**Task prompt**
Render every line of the listing below as a JSON list of strings, with one string per line and blank lines omitted.

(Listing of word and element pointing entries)
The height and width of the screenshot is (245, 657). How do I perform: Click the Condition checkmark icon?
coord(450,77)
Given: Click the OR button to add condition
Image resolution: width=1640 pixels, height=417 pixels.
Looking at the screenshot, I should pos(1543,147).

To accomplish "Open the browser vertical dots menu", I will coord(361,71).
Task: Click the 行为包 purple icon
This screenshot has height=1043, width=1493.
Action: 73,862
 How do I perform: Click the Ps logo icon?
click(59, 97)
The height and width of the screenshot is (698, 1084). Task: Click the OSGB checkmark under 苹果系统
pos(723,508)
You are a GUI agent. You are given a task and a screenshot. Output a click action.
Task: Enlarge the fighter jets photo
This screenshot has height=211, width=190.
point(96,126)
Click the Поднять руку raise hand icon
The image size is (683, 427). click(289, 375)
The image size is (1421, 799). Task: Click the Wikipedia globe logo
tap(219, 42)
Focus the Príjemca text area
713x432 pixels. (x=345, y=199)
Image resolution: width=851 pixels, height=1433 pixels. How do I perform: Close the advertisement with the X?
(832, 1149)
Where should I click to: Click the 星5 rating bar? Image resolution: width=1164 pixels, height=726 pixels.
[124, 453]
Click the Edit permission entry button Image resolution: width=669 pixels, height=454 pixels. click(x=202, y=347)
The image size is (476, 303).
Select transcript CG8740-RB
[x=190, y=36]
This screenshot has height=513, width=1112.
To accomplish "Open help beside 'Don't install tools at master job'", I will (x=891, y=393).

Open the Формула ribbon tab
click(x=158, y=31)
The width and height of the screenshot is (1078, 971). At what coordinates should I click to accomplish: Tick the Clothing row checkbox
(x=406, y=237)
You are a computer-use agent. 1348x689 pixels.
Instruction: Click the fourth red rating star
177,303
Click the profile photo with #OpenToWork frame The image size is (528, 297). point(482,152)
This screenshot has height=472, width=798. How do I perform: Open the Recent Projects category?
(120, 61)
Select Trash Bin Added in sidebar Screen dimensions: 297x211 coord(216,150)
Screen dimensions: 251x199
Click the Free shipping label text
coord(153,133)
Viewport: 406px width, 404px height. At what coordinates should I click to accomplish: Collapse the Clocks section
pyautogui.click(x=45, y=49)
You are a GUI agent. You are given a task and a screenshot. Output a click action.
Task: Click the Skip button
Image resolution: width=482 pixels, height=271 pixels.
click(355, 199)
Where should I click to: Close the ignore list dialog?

**Result**
[
  "The height and width of the screenshot is (245, 657). How do I perform: Click the Condition checkmark icon?",
  "coord(450,77)",
  "Given: Click the OR button to add condition",
  "Image resolution: width=1640 pixels, height=417 pixels.",
  "Looking at the screenshot, I should pos(1543,147).",
  "To accomplish \"Open the browser vertical dots menu\", I will coord(361,71).",
  "Task: Click the 行为包 purple icon",
  "This screenshot has height=1043, width=1493.",
  "Action: 73,862",
  " How do I perform: Click the Ps logo icon?",
  "click(59, 97)",
  "The height and width of the screenshot is (698, 1084). Task: Click the OSGB checkmark under 苹果系统",
  "pos(723,508)",
  "You are a GUI agent. You are given a task and a screenshot. Output a click action.",
  "Task: Enlarge the fighter jets photo",
  "This screenshot has height=211, width=190.",
  "point(96,126)",
  "Click the Поднять руку raise hand icon",
  "The image size is (683, 427). click(289, 375)",
  "The image size is (1421, 799). Task: Click the Wikipedia globe logo",
  "tap(219, 42)",
  "Focus the Príjemca text area",
  "713x432 pixels. (x=345, y=199)",
  "Image resolution: width=851 pixels, height=1433 pixels. How do I perform: Close the advertisement with the X?",
  "(832, 1149)",
  "Where should I click to: Click the 星5 rating bar? Image resolution: width=1164 pixels, height=726 pixels.",
  "[124, 453]",
  "Click the Edit permission entry button Image resolution: width=669 pixels, height=454 pixels. click(x=202, y=347)",
  "The image size is (476, 303).",
  "Select transcript CG8740-RB",
  "[x=190, y=36]",
  "This screenshot has height=513, width=1112.",
  "To accomplish \"Open help beside 'Don't install tools at master job'\", I will (x=891, y=393).",
  "Open the Формула ribbon tab",
  "click(x=158, y=31)",
  "The width and height of the screenshot is (1078, 971). At what coordinates should I click to accomplish: Tick the Clothing row checkbox",
  "(x=406, y=237)",
  "You are a computer-use agent. 1348x689 pixels.",
  "Instruction: Click the fourth red rating star",
  "177,303",
  "Click the profile photo with #OpenToWork frame The image size is (528, 297). point(482,152)",
  "This screenshot has height=472, width=798. How do I perform: Open the Recent Projects category?",
  "(120, 61)",
  "Select Trash Bin Added in sidebar Screen dimensions: 297x211 coord(216,150)",
  "Screen dimensions: 251x199",
  "Click the Free shipping label text",
  "coord(153,133)",
  "Viewport: 406px width, 404px height. At what coordinates should I click to accomplish: Collapse the Clocks section",
  "pyautogui.click(x=45, y=49)",
  "You are a GUI agent. You are given a task and a screenshot. Output a click action.",
  "Task: Click the Skip button",
  "Image resolution: width=482 pixels, height=271 pixels.",
  "click(355, 199)",
  "Where should I click to: Close the ignore list dialog?"
]